Pope Francis recently spoke up to directly criticize the recent onset of radical gender ideology as part of a recent interview, making reference to it as “one of the most dangerous ideological colonizations” in the current public discourse.
Francis spoke out on the topic and others alongside journalist Elisabetta Piqué in an interview that was published back on the 10th of March in La Nación, an Argentine daily newspaper — and he expressed that gender ideology was very dangerous because it heavily blurred the lines between the distinctions of male and female, diminishing the established value that each of those things possessed.

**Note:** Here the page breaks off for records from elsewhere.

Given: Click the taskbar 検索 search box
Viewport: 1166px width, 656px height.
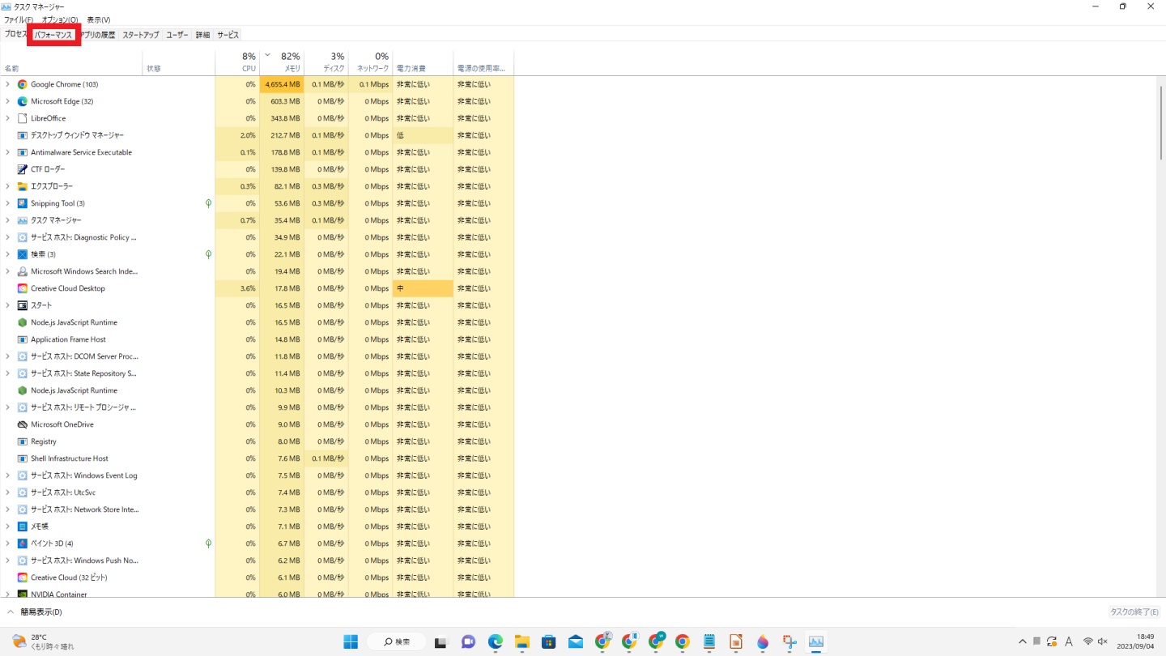Looking at the screenshot, I should tap(397, 642).
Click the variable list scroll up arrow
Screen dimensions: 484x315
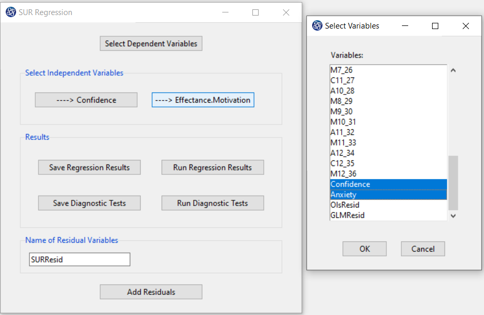pyautogui.click(x=453, y=71)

“Gender ideology, today, is one of the most dangerous ideological colonizations,” stated Francis. “Why is it dangerous? Because it blurs differences and the value of men and women. All humanity is the tension of differences. It is to grow through the tension of differences. The question of gender is diluting the differences and making the world the same, all dull, all alike, and that is contrary to the human vocation.”
The pope expressed that while he was not currently planning to go out and write anything extensive regarding the topic of gender, he did actually find it necessary to speak on the issue every now and then, mostly “because some people are a bit naive and believe that it is the way to progress.”

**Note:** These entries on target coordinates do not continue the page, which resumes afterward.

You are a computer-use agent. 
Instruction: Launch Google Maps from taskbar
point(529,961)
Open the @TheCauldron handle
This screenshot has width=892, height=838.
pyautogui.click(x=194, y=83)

He continued on to state that he thinks it is very important to put a hard line of distinction “between what pastoral care is for people who have a different sexual orientation and what gender ideology is … they are two different things.”
The main problem, he explained, was that the advocates of gender ideology were blurring the lines between the distinct sexes — a shift which sparked an extreme level of worry in him that it was a step down the road to the total erasure of humanity.
They “do not distinguish what is respect for sexual diversity or diverse sexual preferences from what is already an anthropology of gender, which is extremely dangerous because it eliminates differences, and that erases humanity, the richness of humanity, both personal, cultural, and social, the diversities and the tensions between differences,” he explained.
A comparison was made by Pope Francis of the current climate to the world presented in a book by Monsignor Robert Hugh Benson from 1907, “Lord of the World,” — which is a world that is expressed as “a future in which differences are disappearing and everything is the same, everything is uniform, a single leader of the whole world.”